Kryzhanivska did teach dance briefly to the young people served by the non-profit she operated in Ukraine. Now she find herself thinking of those times as she solicits donations for Saturday’s events.
The sale on Saturday will offer dancers a chance to pass along the outfits and shoes they no longer need.

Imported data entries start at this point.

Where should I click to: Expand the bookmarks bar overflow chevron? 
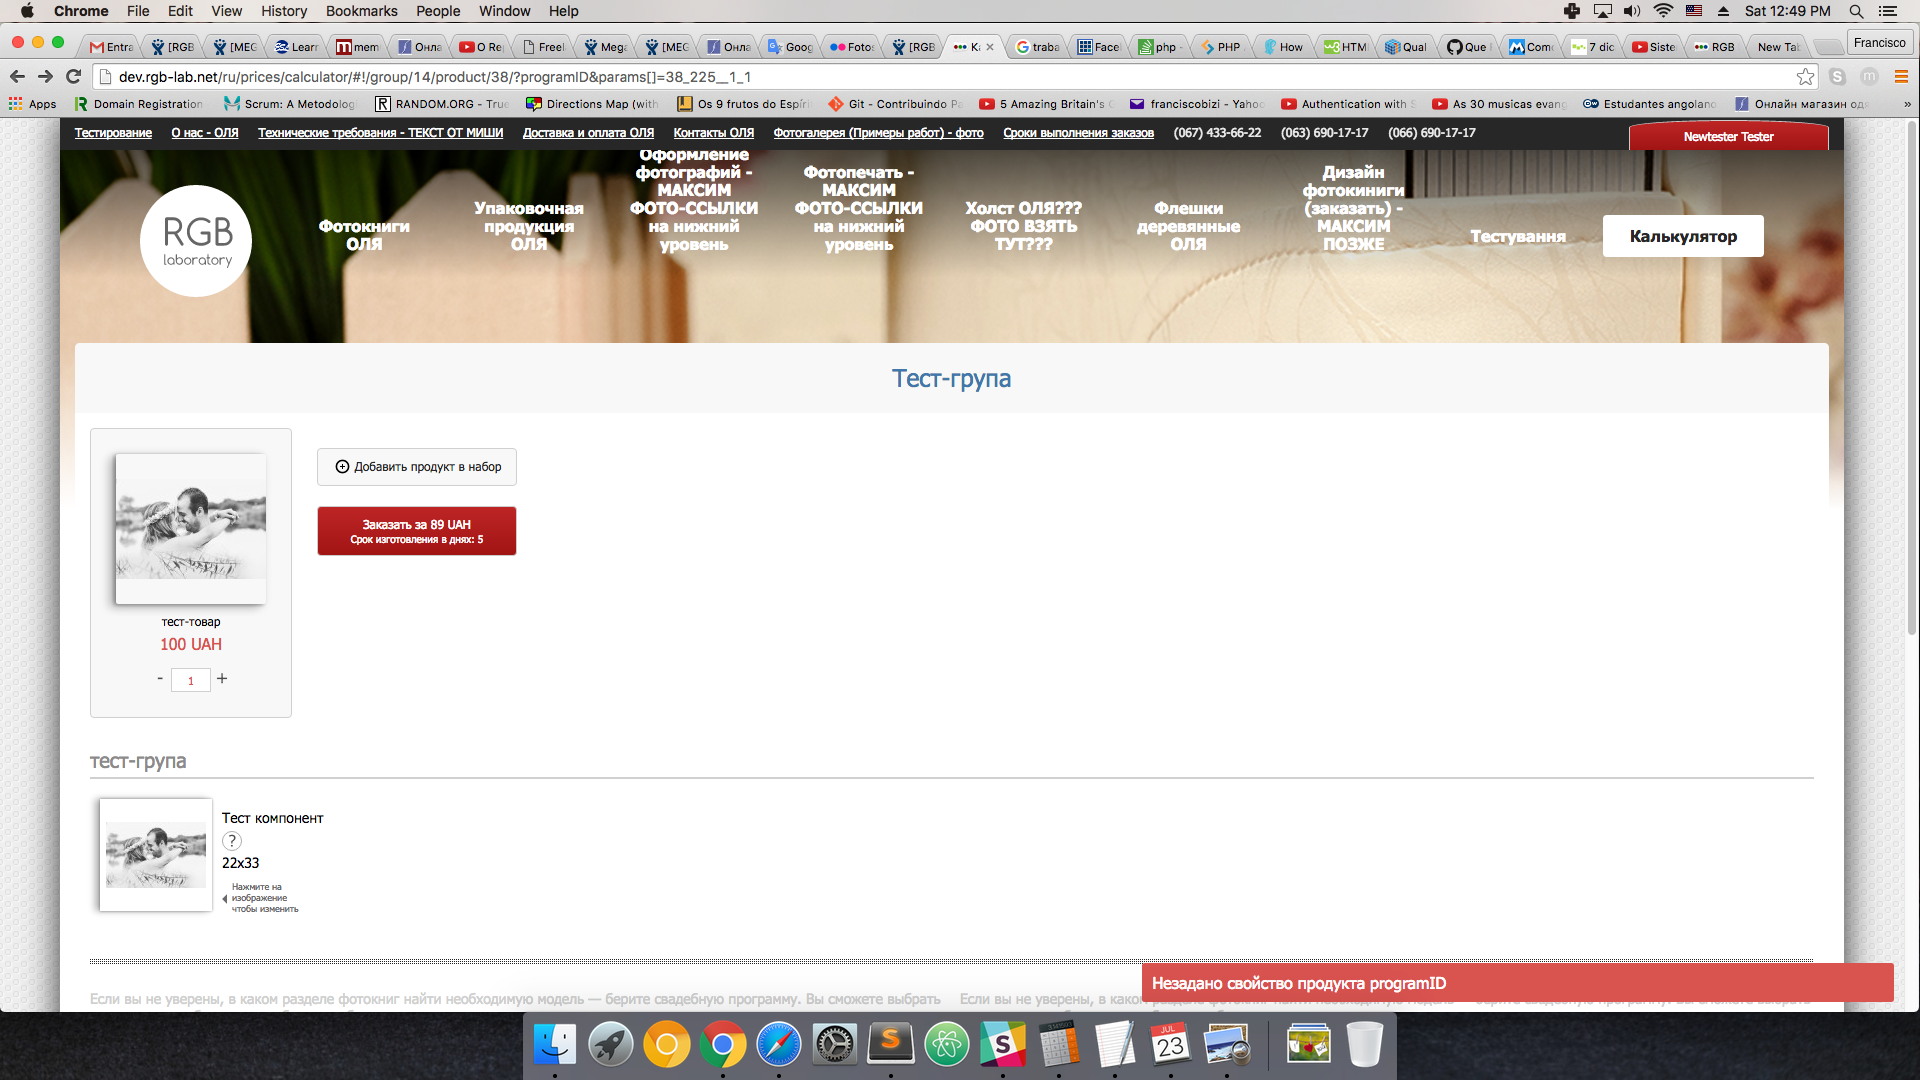[1907, 104]
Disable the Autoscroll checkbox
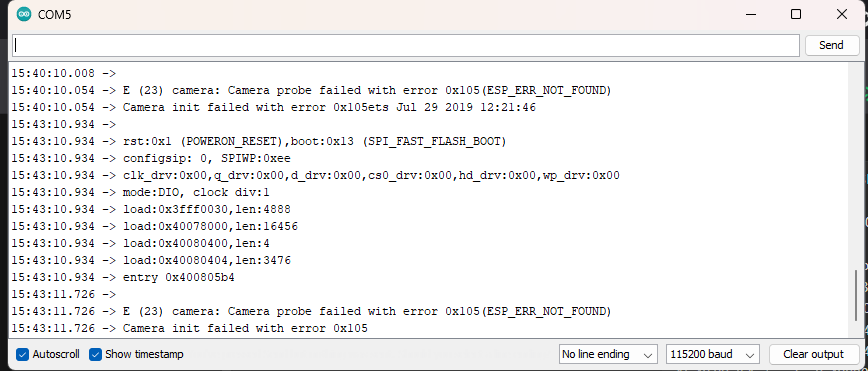Screen dimensions: 868x371 point(22,354)
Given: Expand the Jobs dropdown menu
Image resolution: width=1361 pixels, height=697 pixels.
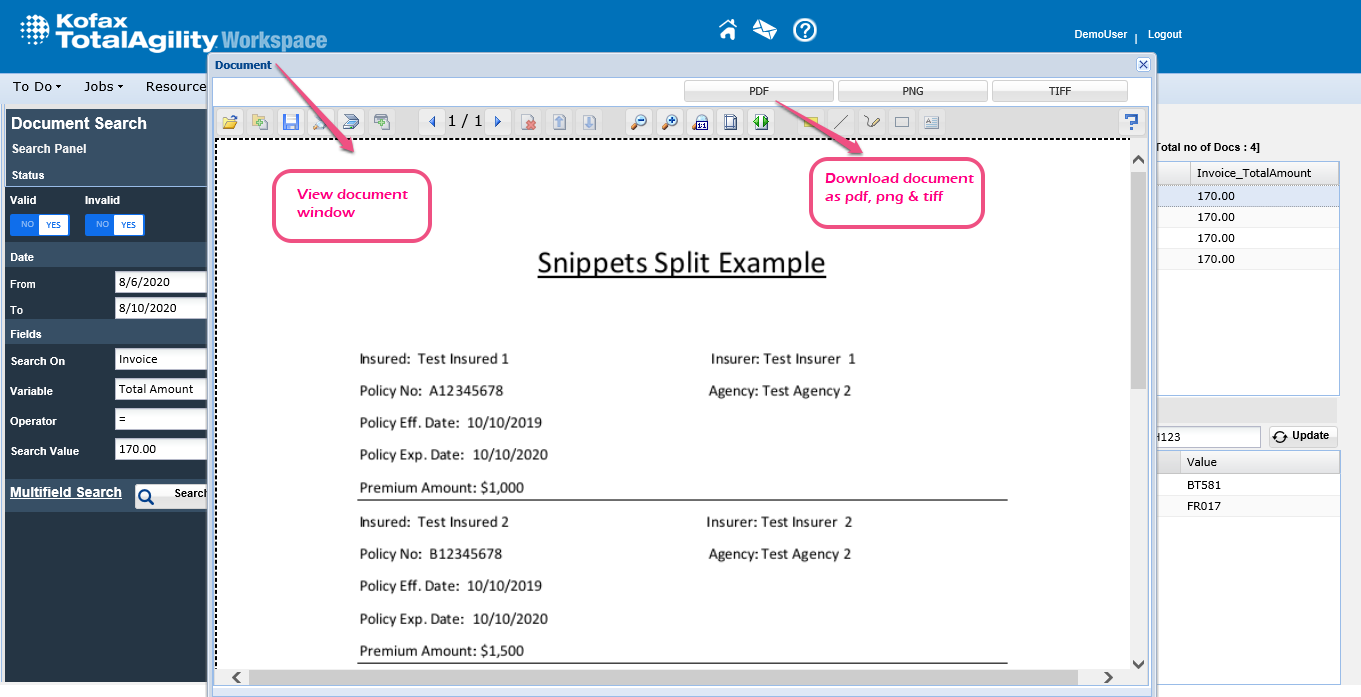Looking at the screenshot, I should pos(103,87).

Kryzhanivska herself said she recently bought new shoes, and is looking to sell her older pair.
While the focus is on ballroom dancing, ballet wear will also be available.
Sellers will be asked to contribute at least 10 percent of their sales to Toledo Helps Ukraine.
Topuzova-Meade said she had been talking with Christopher Scholl about doing a fundraising concert, and when the war began they decided to do the benefit for Ukraine.
The pianist will busy at the concert, both collaborating with the other performers as well as performing “Wichita Vortex Sutra” by Philip Glass, a piece inspired by Allen Ginsberg’s anti-war poem, and a prelude by Sergey Rachmaninoff.
The other performers will present music from the 17th century through the 20th century.
They include two versions of “Ave Maria,” one by Anton Bruckner and one by Antonin Dvorak, sung by Ellen Scholl. Christopher Scholl will sing Albert Hay Malotte’s setting of the Lord’s Prayer as well as Handel’s “Sound the Alarm.”
He along with Lucy Kimbell and the Bowling Green Chamber Singers will join together to sing “Make Our Garden Grow” by Leonard Bernstein.
The concert will end fittingly with the Ukrainian National Anthem.